Last updated: April 24, 2025
Sponsor: University of Salamanca
Overall Status: Active - Recruiting

Phase

N/A

Condition

Neoplasms

Treatment

cryotherapy for chemotherapy-induced madarosis

Clinical Study ID

NCT06955702
PC_TCUE23-24_033
  • Ages > 18
  • Female
  • Accepts Healthy Volunteers

Study Summary

Chemotherapy-induced alopecia (CIA) significantly compromises body image in breast cancer patients, particularly when involving eyebrow and eyelash loss (madarosis). While scalp cooling devices are routinely employed to prevent scalp alopecia, no standardized interventions exist for madarosis prevention. This quasi-experimental study assesses the efficacy of targeted eyebrow cryotherapy in reducing anthracycline- and taxane-induced madarosis.

The trial will enroll patients from two tertiary hospitals in Salamanca (intervention arm: cryotherapy) and a control cohort from Santander. Cryotherapy will be administered (-4°C to -7°C) 15 minutes pre-chemotherapy infusion and maintained for 20 minutes post-infusion. Primary outcomes include hair retention quantified through photogrammetric analysis (TIDOP Research Group) at four timepoints: baseline, mid-treatment, chemotherapy completion, and 1-month follow-up. Secondary endpoints evaluate quality of life (QLQ-C30 validated scales) and cryotherapy-related adverse events (CTCAE v5.0 criteria).
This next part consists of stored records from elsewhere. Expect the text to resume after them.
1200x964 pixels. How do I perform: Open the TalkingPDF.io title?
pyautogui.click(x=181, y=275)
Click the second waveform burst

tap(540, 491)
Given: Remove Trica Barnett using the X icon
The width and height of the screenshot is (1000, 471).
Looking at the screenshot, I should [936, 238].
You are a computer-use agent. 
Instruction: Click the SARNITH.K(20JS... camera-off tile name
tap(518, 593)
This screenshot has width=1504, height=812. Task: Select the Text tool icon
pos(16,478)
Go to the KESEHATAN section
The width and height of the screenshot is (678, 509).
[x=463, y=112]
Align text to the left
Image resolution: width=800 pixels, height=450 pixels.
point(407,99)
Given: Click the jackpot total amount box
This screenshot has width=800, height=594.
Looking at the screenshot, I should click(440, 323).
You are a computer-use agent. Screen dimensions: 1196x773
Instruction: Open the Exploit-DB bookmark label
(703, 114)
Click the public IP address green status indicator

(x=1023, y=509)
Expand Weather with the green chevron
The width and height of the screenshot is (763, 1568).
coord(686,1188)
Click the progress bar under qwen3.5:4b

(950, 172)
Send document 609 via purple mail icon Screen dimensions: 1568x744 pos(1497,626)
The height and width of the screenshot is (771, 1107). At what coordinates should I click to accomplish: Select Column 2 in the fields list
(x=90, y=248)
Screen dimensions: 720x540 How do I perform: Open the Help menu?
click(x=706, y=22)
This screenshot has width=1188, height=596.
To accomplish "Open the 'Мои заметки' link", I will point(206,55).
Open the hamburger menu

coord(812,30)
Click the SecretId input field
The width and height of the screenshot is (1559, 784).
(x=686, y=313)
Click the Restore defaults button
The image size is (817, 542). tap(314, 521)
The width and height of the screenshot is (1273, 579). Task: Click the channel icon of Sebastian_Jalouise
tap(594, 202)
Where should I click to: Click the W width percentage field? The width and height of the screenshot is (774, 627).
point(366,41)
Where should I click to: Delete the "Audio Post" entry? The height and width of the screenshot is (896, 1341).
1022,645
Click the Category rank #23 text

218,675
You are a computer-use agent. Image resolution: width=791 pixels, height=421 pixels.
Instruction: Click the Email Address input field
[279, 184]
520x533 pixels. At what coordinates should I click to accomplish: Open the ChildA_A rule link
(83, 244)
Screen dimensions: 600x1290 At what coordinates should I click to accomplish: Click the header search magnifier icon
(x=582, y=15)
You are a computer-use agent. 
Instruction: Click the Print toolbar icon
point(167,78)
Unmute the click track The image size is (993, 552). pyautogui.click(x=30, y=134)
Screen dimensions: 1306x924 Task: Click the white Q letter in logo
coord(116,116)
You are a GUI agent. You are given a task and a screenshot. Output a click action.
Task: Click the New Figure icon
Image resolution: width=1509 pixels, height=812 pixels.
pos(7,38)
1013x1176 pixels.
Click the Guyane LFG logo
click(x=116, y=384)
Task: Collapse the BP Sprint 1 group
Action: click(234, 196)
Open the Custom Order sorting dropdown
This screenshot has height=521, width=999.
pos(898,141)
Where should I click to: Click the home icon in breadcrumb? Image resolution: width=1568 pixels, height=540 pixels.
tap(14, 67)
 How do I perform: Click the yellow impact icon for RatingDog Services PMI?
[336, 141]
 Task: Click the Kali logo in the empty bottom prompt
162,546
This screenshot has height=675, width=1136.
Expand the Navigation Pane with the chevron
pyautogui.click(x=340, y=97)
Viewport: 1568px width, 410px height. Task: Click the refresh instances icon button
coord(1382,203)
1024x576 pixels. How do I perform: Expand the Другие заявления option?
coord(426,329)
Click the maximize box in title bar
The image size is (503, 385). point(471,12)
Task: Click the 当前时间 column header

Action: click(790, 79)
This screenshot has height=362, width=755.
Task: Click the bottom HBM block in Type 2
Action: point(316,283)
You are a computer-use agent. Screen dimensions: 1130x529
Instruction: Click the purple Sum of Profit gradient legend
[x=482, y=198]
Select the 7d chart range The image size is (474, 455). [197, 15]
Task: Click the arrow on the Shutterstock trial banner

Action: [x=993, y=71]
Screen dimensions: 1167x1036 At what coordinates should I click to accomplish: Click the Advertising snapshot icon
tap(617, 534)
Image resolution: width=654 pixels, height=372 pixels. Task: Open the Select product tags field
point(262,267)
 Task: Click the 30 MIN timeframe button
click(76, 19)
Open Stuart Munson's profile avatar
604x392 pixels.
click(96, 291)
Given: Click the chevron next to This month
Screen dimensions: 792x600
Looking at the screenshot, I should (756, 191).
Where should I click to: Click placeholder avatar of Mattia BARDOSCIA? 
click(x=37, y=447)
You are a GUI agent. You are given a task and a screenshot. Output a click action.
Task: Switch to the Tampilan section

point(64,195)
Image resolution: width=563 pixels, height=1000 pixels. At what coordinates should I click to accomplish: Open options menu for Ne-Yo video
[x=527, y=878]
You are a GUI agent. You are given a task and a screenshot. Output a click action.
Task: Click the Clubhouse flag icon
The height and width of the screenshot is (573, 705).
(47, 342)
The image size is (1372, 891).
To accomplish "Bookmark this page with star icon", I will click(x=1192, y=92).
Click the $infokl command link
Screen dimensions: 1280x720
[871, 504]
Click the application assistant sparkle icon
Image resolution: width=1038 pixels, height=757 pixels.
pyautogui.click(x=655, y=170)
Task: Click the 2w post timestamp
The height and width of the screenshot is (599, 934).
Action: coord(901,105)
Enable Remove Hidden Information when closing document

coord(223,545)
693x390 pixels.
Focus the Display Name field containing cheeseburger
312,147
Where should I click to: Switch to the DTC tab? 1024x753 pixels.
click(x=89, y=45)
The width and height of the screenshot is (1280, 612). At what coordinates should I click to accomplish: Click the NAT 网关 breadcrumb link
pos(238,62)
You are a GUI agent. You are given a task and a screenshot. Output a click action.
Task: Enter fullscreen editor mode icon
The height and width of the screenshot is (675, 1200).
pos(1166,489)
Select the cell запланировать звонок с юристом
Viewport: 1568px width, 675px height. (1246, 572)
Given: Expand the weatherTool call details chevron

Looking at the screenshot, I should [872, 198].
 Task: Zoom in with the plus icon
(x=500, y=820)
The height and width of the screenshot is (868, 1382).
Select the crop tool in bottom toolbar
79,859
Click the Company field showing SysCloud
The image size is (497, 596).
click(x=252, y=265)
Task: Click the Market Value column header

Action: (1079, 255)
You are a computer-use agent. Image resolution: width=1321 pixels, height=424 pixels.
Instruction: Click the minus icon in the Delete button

This investigation aims to establish the first evidence-based protocol for madarosis prevention and develop a novel alopecia classification scale, addressing a critical gap in supportive oncology care

Eligibility Criteria

Inclusion

Inclusion Criteria:

  • Female participants aged ≥18 years

  • Newly diagnosed breast cancer (any stage)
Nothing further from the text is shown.